Medium correlations between cognitive and biological age accelerations indicate that individuals who deviate from expected biological age also tend to deviate in cognitive age in the same direction, supporting a shared underlying biology. Clustering results further reveal distinct behavioral strategies and performance phenotypes tied to cognitive age acceleration, reinforcing the concept that individual differences in cognitive aging are meaningful and measurable.

These results support the utility of cognitive clocks as complementary tools to molecular clocks, potentially enabling earlier detection of accelerated cognitive aging and informing interventions. The alignment with epigenetic age acceleration suggests that neurobiological processes indexed by DNA methylation are reflected in cognitive speed and perceptual processing changes with age.

This work introduces a machine learning–based Cognitive Clock derived from performance on three cognitive tasks, achieving MAE ≈ 8.62 years for chronological age and even better performance for predicting epigenetic ages (MAE ≈ 6.2–6.6 years for DNAmAge/Hannum/GrimAge). Cognitive age accelerations correlate with phenotypic and epigenetic age accelerations, linking cognitive performance to biological aging.

Main contributions: (1) identification of age-sensitive cognitive quantifiers; (2) development and validation of nonlinear cognitive clock models; (3) demonstration that cognitive features predict epigenetic and phenotypic ages; and (4) discovery of cognitive performance clusters associated with accelerated or decelerated cognitive aging.

Future directions include expanding the set of cognitive and physiological parameters to improve accuracy and robustness, increasing and balancing sample sizes (including sex balance), validating across independent cohorts and tissues, integrating multi-omics and lifestyle factors, and exploring longitudinal designs to track individual trajectories and intervention effects.

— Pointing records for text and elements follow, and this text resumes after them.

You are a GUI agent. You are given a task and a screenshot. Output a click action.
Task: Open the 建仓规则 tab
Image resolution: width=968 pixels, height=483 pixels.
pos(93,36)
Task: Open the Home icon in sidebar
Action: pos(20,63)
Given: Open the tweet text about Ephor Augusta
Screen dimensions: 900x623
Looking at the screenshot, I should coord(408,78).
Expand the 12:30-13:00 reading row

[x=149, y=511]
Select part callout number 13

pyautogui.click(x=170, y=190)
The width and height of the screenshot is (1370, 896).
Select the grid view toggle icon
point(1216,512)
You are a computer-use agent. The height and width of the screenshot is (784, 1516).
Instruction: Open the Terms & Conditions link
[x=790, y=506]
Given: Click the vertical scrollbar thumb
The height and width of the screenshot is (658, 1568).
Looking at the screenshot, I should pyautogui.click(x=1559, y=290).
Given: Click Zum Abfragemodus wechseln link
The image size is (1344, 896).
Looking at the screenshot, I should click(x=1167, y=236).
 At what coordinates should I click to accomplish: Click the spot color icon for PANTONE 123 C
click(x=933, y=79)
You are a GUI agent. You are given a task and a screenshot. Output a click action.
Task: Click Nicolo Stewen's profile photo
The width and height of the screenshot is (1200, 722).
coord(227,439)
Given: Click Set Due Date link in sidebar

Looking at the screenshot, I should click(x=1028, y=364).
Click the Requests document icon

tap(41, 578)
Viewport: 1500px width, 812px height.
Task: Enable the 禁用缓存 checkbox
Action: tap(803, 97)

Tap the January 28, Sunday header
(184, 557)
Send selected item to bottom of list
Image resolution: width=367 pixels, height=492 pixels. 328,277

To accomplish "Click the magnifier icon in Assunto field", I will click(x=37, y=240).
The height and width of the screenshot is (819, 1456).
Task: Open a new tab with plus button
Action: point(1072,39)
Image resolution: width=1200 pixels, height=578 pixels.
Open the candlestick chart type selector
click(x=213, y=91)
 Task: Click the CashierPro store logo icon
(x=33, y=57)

The study notes limitations: (1) the set of included cognitive and biological parameters is limited and could be expanded to improve model performance; (2) sample composition shows a prevalence of females over males, potentially affecting generalizability and masking sex-specific effects; (3) the subset with DNA methylation data is smaller than the full cohort, which may limit power for epigenetic analyses; and (4) high inter-individual variability in cognitive abilities reduces robustness of linear models and may necessitate larger, longitudinal datasets for stable estimates.